Renata shakes her head. It occurs to her to ask to see Gianna’s room. That could be her reward. On second thought, no. She doesn’t want to picture Gianna later in some girly room with movie-star posters and hip-hop CDs, schoolbooks and clothes strewn around....No.

She and Nestor walk to the window, where Gianna is curled up on the floor with the dog in her lap. Nestor kneels down and offers his hand. “God bless you.” Renata hugs her. “Goodbye, Gianna.”

“What did you call her?” Lionel asks.

“Nothing. Jenny. In Spanish.” It pains her to give mistaken information about a language, but there’s so much pain already that the aesthetic variety hardly figures.

“Do you have a card or something,” says Celeste, “in case we want to write you, or call? To thank you again?”

“You’ve thanked us enough. It’s okay.” And I know how to find you, she thinks but doesn’t say—it might frighten them.

“God bless you,” Nestor says in farewell. In the elevator, he remarks, “Good people.”

“They’re okay, I guess. Thanks for coming with me. I couldn’t have done it alone.”

So I’ll never know, she might have told Jack. Like the people who sustain themselves with the word “missing,” implying that their loved ones are wandering the streets stunned or lying anonymous in a hospital bed, so as not to say, in the nonexistent English term, “lost-beyond-recovery,” meaning dispersed among the rubble, transformed to dust. The people waiting for a scrap of fingernail or a hair to be found. No, not quite the same, Jack would reply, and explain the distinctions. Plus there’s DNA testing, he’d add. Those people may eventually be relieved by DNA testing. You could do that too. But Renata doesn’t dare, and so she’s not the same as those bereft people. Don’t flatter yourself, Jack would say. Don’t appropriate their tragedy. Well, no, he wouldn’t be so unkind as to say that. He’d think it.

After she gets home and sends him her terse e-mail, leaving out so much of consequence, she reaches for the remote. That might bear traces of Gianna’s DNA—she was so often holding it. Alone in the apartment, Renata almost misses the inanities of MTV She turns on the news, which is full of speculations on how and when the war will begin. Continue, rather, for according to the President, the war began the moment the first fire blossom exploded in the sky. On impulse, she pops in a videotape Denise’s brother made the morning of the attack. He had his TV on when it happened; he got it all, Denise boasted, from the first instant. Copies proliferated and were passed around their section of the library. The appetite for reliving that morning is insatiable, Renata’s included, even though she witnessed it from across the river.
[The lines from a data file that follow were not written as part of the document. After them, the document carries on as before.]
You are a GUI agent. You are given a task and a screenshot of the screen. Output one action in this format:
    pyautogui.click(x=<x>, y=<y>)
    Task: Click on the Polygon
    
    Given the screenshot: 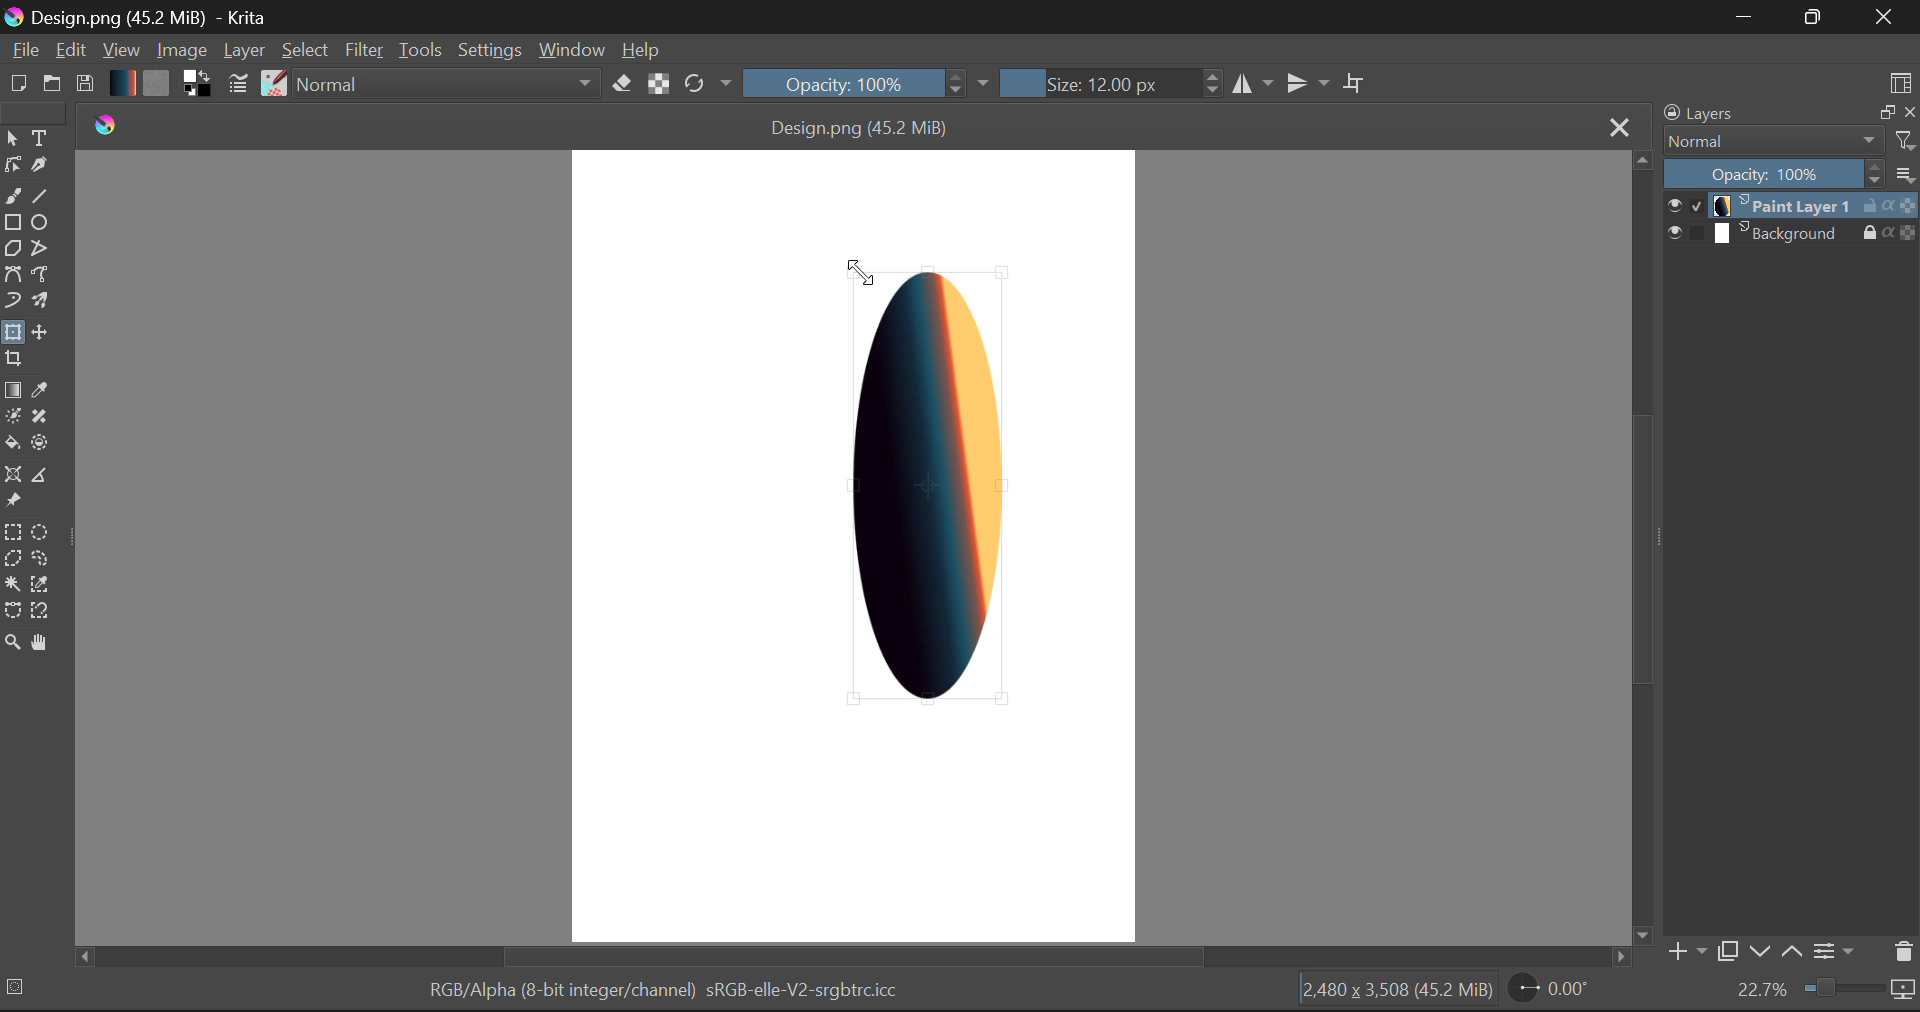 What is the action you would take?
    pyautogui.click(x=12, y=251)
The terrible scenes can never cease to shock, even though she’s seen them so many times that she knows what’s coming. What’s newly startling about the tape is the bewilderment of the TV commentators. They begin with shock, the Bliondan fifth degree, dradoskis, and struggle through the stages of knowing, trying all the while to frame impromptu sentences, for unlike most of the news they report, this news has not had time to be minced into small, digestible phrases. Even so, it’s hard to grasp that they actually don’t know what’s happening. It’s hard, a mere two weeks later, to believe there was ever a time when we didn’t know what is now known indelibly. That small sliver of time, that not-knowing, seems eons away, lost in pre-history. Yet here it is, resuscitated, with all the freshness of a brand new story. A man with a microphone stands on a terrace somewhere in midtown, doing his best to describe what he sees in the distance: an enormous pillar of smoke where formerly there was a pillar of concrete and steel. It’s like a Greek tragedy, where we all know what will happen and must watch in pain as the chorus gradually arrives at the same knowledge. “I don’t know what we’ll see when the smoke clears,” the newscaster says, his tone almost childlike in its innocence, “but I fear it may be nothing.”